Culture is a Verb, Not a Noun : Martial Mythology 2 – KFP 112

Part 2 of the informative series and book review of Paul Bowman.

You can go to Part 1 : When is Martial Arts Ever, Just Martial Arts

Continued from Part 1

To fully appreciate Bowman’s work here, it will be important to clarify the methodological differences between Anglo-American cultural studies and their German and French counterparts. As it is known in German, Kulturwissenschaften (and, similarly, disciplines like medieval and early modern history, social anthropology, economics, etc.) explicitly avoid making normative judgements about the subjects they research and attempt instead to analyze, understand, and describe from a neutral perspective (although whether neutrality is truly possible is itself a subject of debate).

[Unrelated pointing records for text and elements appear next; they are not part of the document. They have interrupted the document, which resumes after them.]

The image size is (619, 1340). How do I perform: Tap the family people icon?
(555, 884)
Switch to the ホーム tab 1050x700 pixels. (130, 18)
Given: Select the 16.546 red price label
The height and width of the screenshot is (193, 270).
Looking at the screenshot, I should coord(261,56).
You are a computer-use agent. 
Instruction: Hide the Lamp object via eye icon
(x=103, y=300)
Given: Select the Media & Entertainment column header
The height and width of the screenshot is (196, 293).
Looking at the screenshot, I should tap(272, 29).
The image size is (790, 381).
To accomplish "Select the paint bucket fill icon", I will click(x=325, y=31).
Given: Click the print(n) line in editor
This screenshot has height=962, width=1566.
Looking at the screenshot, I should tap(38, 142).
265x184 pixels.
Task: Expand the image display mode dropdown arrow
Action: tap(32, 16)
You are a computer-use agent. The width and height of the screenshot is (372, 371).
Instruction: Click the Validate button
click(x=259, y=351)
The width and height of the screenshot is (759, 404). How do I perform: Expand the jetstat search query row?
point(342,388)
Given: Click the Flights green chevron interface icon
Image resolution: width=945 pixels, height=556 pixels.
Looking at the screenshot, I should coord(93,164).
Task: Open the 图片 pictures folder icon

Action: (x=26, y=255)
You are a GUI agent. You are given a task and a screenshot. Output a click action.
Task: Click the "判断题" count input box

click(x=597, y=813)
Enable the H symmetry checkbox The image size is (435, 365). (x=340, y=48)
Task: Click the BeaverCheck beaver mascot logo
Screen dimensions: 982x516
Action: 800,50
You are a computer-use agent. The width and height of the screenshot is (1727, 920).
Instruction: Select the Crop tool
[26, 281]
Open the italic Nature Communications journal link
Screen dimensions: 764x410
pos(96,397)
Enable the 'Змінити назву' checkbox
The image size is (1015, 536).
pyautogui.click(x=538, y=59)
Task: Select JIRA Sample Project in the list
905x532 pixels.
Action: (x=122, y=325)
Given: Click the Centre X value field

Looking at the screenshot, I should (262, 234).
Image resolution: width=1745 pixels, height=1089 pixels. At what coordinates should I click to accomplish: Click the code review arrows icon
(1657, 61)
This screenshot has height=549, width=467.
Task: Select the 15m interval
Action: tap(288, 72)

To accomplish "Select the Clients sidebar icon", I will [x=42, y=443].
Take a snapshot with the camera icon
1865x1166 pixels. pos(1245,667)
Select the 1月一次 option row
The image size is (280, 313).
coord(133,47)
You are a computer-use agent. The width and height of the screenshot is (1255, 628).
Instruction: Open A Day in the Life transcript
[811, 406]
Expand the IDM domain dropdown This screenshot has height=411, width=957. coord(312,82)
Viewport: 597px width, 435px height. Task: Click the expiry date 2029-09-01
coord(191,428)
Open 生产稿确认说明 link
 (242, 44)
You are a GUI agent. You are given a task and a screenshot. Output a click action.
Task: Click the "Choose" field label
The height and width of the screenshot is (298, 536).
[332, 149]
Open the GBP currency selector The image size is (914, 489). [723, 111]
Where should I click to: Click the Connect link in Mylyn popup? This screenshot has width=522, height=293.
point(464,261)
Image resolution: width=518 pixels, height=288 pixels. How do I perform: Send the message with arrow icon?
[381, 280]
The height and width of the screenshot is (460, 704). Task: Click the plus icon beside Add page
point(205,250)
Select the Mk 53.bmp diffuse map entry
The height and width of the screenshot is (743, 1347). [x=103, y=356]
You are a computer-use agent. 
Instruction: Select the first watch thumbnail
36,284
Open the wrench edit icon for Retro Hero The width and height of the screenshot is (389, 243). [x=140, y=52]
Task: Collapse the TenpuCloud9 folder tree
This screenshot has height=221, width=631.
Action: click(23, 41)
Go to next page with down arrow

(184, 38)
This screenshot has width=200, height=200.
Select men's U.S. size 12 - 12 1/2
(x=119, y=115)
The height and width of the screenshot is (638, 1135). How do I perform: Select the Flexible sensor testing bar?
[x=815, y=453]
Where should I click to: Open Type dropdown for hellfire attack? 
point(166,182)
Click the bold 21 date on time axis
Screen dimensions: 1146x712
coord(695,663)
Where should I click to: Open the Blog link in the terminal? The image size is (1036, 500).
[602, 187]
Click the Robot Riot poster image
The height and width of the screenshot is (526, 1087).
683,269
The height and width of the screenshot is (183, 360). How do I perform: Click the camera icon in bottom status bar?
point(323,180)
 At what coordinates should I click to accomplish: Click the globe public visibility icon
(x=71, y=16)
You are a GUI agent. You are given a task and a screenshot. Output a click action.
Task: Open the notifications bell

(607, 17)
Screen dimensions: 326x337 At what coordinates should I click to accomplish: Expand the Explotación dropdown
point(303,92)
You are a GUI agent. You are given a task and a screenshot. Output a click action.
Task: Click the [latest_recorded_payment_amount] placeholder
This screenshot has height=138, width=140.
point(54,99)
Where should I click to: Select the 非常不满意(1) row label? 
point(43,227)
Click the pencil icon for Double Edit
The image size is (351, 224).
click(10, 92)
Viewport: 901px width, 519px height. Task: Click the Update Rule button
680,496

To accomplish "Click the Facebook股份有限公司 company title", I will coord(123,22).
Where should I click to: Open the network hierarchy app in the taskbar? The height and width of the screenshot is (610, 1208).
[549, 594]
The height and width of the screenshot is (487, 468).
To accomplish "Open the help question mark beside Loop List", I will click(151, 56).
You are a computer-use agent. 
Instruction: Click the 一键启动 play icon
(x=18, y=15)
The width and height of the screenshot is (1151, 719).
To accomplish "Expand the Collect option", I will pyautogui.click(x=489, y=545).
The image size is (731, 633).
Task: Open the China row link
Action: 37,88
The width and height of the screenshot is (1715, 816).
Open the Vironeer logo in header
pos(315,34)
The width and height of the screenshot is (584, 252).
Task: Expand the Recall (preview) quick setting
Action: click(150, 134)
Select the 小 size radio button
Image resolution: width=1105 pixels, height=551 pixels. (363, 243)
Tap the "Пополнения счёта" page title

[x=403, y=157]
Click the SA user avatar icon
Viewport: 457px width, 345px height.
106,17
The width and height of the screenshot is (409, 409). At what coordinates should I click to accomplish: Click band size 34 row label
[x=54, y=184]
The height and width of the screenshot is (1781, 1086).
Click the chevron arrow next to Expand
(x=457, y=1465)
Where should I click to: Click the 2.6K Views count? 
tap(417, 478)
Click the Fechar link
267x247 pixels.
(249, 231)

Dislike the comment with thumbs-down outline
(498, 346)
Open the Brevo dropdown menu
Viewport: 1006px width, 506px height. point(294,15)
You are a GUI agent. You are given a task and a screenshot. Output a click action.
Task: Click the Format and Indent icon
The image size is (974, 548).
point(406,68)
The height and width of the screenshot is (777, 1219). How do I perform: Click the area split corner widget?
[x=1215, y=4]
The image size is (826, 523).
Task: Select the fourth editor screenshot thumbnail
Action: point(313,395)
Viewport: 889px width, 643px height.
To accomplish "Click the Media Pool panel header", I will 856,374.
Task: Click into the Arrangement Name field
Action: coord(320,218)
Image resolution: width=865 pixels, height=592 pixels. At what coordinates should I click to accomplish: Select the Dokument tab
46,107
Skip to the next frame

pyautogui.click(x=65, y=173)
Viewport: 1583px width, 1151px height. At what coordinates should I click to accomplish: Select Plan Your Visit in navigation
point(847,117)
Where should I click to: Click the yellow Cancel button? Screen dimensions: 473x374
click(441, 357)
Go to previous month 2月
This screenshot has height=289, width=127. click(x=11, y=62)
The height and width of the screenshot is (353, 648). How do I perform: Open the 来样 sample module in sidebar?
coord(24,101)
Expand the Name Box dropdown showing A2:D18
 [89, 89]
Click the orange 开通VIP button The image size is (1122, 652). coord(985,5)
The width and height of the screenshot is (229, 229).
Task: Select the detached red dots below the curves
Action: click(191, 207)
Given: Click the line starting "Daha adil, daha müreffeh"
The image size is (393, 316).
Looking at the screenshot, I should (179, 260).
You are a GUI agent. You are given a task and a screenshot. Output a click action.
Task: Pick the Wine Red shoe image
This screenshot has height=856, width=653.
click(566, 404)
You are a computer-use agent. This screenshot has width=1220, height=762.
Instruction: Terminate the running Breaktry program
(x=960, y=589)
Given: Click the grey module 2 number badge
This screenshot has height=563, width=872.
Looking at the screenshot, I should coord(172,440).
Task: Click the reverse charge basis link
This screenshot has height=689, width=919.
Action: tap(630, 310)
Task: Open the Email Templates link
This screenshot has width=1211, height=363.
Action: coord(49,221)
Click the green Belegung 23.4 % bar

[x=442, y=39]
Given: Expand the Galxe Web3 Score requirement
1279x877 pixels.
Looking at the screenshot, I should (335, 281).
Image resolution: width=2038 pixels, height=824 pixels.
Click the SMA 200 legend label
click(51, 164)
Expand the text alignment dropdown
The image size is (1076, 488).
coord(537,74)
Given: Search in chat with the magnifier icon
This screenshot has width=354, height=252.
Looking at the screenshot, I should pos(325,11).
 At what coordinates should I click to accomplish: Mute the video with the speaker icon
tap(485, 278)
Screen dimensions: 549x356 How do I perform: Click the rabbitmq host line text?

Cultural studies, on the other hand, were from their outset designed as political projects; they do not simply want to understand the world, they want to change the world. Bowman is an exponent of the latter branch, and he will not shy away from coming to explicit conclusions and judgements that, for example, a Swiss researcher might leave implicit or simply keep to himself/herself. To Bowman, moreover, all mythology is on the verge of creating hierarchies of power, power that can and often will be abused and result in injustice. Consequently, he perceives the eradication of mythology as an act of liberation, especially when it comes to myths of authenticity, origin, and lineage.